━━ Supplied data ━━
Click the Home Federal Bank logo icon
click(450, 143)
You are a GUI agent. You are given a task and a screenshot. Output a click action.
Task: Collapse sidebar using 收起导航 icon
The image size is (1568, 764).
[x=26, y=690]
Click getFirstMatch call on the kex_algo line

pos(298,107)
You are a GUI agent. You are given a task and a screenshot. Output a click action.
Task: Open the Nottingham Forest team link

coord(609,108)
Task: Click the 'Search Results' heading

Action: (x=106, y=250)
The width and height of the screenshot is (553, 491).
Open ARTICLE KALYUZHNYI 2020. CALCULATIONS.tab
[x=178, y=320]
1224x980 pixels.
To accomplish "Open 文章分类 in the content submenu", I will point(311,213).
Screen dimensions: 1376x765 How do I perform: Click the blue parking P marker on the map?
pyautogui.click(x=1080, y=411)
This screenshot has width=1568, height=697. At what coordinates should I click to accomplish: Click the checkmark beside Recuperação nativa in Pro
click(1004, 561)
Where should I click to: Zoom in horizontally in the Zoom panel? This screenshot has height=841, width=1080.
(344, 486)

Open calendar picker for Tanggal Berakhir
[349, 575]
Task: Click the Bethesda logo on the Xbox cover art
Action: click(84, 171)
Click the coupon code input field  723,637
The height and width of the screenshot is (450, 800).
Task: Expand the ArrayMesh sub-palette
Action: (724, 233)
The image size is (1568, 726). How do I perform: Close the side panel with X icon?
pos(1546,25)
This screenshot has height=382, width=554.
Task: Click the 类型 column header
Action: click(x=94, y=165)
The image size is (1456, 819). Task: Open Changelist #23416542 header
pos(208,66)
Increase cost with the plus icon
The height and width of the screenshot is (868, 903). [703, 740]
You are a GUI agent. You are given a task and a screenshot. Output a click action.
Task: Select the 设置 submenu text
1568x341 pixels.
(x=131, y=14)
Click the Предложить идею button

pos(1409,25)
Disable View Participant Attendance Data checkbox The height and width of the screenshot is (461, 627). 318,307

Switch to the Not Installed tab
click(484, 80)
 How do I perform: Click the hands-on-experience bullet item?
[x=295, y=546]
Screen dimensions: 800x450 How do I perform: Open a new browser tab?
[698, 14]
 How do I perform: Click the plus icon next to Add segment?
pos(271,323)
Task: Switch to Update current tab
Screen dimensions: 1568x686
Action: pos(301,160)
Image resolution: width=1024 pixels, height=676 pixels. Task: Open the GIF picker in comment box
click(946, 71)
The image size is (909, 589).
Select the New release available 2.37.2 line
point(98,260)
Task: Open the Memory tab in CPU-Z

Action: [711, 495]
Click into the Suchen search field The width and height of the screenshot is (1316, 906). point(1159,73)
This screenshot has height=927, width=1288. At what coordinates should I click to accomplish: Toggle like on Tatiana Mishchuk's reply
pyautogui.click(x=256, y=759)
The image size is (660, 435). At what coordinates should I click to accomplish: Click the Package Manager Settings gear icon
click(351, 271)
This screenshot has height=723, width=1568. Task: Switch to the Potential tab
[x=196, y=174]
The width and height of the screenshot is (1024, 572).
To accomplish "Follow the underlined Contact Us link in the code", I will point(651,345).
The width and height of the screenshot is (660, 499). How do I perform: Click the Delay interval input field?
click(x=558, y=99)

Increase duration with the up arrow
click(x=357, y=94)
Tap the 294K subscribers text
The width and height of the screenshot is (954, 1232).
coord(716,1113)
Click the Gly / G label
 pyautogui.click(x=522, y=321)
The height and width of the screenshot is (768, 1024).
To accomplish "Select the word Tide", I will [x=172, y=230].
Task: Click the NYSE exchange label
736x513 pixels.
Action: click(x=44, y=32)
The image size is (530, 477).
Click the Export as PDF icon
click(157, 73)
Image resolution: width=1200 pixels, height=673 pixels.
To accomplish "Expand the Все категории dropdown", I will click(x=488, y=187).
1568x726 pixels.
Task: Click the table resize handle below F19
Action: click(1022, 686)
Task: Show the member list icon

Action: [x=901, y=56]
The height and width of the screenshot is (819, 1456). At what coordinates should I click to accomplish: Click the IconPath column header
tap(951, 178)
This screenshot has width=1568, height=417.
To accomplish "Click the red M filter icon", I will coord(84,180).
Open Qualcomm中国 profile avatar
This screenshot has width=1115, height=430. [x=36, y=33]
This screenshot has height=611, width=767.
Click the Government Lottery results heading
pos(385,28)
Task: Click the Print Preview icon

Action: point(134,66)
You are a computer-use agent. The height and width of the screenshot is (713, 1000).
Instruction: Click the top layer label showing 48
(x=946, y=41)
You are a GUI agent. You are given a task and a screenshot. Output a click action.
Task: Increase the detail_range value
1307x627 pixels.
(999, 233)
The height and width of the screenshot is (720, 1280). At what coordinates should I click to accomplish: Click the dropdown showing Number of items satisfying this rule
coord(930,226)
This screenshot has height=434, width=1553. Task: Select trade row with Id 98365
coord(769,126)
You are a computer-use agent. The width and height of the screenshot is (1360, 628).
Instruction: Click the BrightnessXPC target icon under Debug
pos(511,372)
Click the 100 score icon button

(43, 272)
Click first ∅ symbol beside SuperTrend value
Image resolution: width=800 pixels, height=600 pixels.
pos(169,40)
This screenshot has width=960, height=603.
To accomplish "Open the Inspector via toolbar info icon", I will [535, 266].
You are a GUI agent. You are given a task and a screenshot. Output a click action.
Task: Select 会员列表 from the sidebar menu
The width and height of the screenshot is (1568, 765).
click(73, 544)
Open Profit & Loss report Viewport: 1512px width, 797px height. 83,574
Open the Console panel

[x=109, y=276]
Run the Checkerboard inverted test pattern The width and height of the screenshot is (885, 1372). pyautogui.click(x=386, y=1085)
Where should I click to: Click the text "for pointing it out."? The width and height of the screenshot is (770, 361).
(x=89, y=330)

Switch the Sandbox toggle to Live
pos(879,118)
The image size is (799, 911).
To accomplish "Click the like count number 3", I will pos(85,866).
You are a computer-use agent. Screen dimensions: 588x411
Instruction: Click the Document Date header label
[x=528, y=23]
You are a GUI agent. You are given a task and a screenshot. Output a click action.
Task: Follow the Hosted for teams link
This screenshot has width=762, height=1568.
━━━
- Problem
Reproduce all of the records precisely. No word may differ.

- Response to the task
Click the Home Federal Bank logo icon
click(450, 143)
You are a GUI agent. You are given a task and a screenshot. Output a click action.
Task: Collapse sidebar using 收起导航 icon
The image size is (1568, 764).
[x=26, y=690]
Click getFirstMatch call on the kex_algo line

pos(298,107)
You are a GUI agent. You are given a task and a screenshot. Output a click action.
Task: Open the Nottingham Forest team link

coord(609,108)
Task: Click the 'Search Results' heading

Action: (x=106, y=250)
The width and height of the screenshot is (553, 491).
Open ARTICLE KALYUZHNYI 2020. CALCULATIONS.tab
[x=178, y=320]
1224x980 pixels.
To accomplish "Open 文章分类 in the content submenu", I will point(311,213).
Screen dimensions: 1376x765 How do I perform: Click the blue parking P marker on the map?
pyautogui.click(x=1080, y=411)
This screenshot has width=1568, height=697. At what coordinates should I click to accomplish: Click the checkmark beside Recuperação nativa in Pro
click(1004, 561)
Where should I click to: Zoom in horizontally in the Zoom panel? This screenshot has height=841, width=1080.
(344, 486)

Open calendar picker for Tanggal Berakhir
[349, 575]
Task: Click the Bethesda logo on the Xbox cover art
Action: click(84, 171)
Click the coupon code input field  723,637
The height and width of the screenshot is (450, 800).
Task: Expand the ArrayMesh sub-palette
Action: (724, 233)
The image size is (1568, 726). How do I perform: Close the side panel with X icon?
pos(1546,25)
This screenshot has height=382, width=554.
Task: Click the 类型 column header
Action: click(x=94, y=165)
The image size is (1456, 819). Task: Open Changelist #23416542 header
pos(208,66)
Increase cost with the plus icon
The height and width of the screenshot is (868, 903). [703, 740]
You are a GUI agent. You are given a task and a screenshot. Output a click action.
Task: Select the 设置 submenu text
1568x341 pixels.
(x=131, y=14)
Click the Предложить идею button

pos(1409,25)
Disable View Participant Attendance Data checkbox The height and width of the screenshot is (461, 627). 318,307

Switch to the Not Installed tab
click(484, 80)
 How do I perform: Click the hands-on-experience bullet item?
[x=295, y=546]
Screen dimensions: 800x450 How do I perform: Open a new browser tab?
[698, 14]
 How do I perform: Click the plus icon next to Add segment?
pos(271,323)
Task: Switch to Update current tab
Screen dimensions: 1568x686
Action: pos(301,160)
Image resolution: width=1024 pixels, height=676 pixels. Task: Open the GIF picker in comment box
click(946, 71)
The image size is (909, 589).
Select the New release available 2.37.2 line
point(98,260)
Task: Open the Memory tab in CPU-Z

Action: [711, 495]
Click into the Suchen search field The width and height of the screenshot is (1316, 906). point(1159,73)
This screenshot has height=927, width=1288. At what coordinates should I click to accomplish: Toggle like on Tatiana Mishchuk's reply
pyautogui.click(x=256, y=759)
The image size is (660, 435). At what coordinates should I click to accomplish: Click the Package Manager Settings gear icon
click(351, 271)
This screenshot has height=723, width=1568. Task: Switch to the Potential tab
[x=196, y=174]
The width and height of the screenshot is (1024, 572).
To accomplish "Follow the underlined Contact Us link in the code", I will point(651,345).
The width and height of the screenshot is (660, 499). How do I perform: Click the Delay interval input field?
click(x=558, y=99)

Increase duration with the up arrow
click(x=357, y=94)
Tap the 294K subscribers text
The width and height of the screenshot is (954, 1232).
coord(716,1113)
Click the Gly / G label
 pyautogui.click(x=522, y=321)
The height and width of the screenshot is (768, 1024).
To accomplish "Select the word Tide", I will [x=172, y=230].
Task: Click the NYSE exchange label
736x513 pixels.
Action: click(x=44, y=32)
The image size is (530, 477).
Click the Export as PDF icon
click(157, 73)
Image resolution: width=1200 pixels, height=673 pixels.
To accomplish "Expand the Все категории dropdown", I will click(x=488, y=187).
1568x726 pixels.
Task: Click the table resize handle below F19
Action: click(1022, 686)
Task: Show the member list icon

Action: [x=901, y=56]
The height and width of the screenshot is (819, 1456). At what coordinates should I click to accomplish: Click the IconPath column header
tap(951, 178)
This screenshot has width=1568, height=417.
To accomplish "Click the red M filter icon", I will coord(84,180).
Open Qualcomm中国 profile avatar
This screenshot has width=1115, height=430. [x=36, y=33]
This screenshot has height=611, width=767.
Click the Government Lottery results heading
pos(385,28)
Task: Click the Print Preview icon

Action: point(134,66)
You are a computer-use agent. The height and width of the screenshot is (713, 1000).
Instruction: Click the top layer label showing 48
(x=946, y=41)
You are a GUI agent. You are given a task and a screenshot. Output a click action.
Task: Increase the detail_range value
1307x627 pixels.
(999, 233)
The height and width of the screenshot is (720, 1280). At what coordinates should I click to accomplish: Click the dropdown showing Number of items satisfying this rule
coord(930,226)
This screenshot has height=434, width=1553. Task: Select trade row with Id 98365
coord(769,126)
You are a computer-use agent. The width and height of the screenshot is (1360, 628).
Instruction: Click the BrightnessXPC target icon under Debug
pos(511,372)
Click the 100 score icon button

(43, 272)
Click first ∅ symbol beside SuperTrend value
Image resolution: width=800 pixels, height=600 pixels.
pos(169,40)
This screenshot has width=960, height=603.
To accomplish "Open the Inspector via toolbar info icon", I will [535, 266].
You are a GUI agent. You are given a task and a screenshot. Output a click action.
Task: Select 会员列表 from the sidebar menu
The width and height of the screenshot is (1568, 765).
click(73, 544)
Open Profit & Loss report Viewport: 1512px width, 797px height. 83,574
Open the Console panel

[x=109, y=276]
Run the Checkerboard inverted test pattern The width and height of the screenshot is (885, 1372). pyautogui.click(x=386, y=1085)
Where should I click to: Click the text "for pointing it out."? The width and height of the screenshot is (770, 361).
(x=89, y=330)

Switch the Sandbox toggle to Live
pos(879,118)
The image size is (799, 911).
To accomplish "Click the like count number 3", I will pos(85,866).
You are a computer-use agent. Screen dimensions: 588x411
Instruction: Click the Document Date header label
[x=528, y=23]
You are a GUI agent. You are given a task and a screenshot. Output a click action.
Task: Follow the Hosted for teams link
This screenshot has width=762, height=1568.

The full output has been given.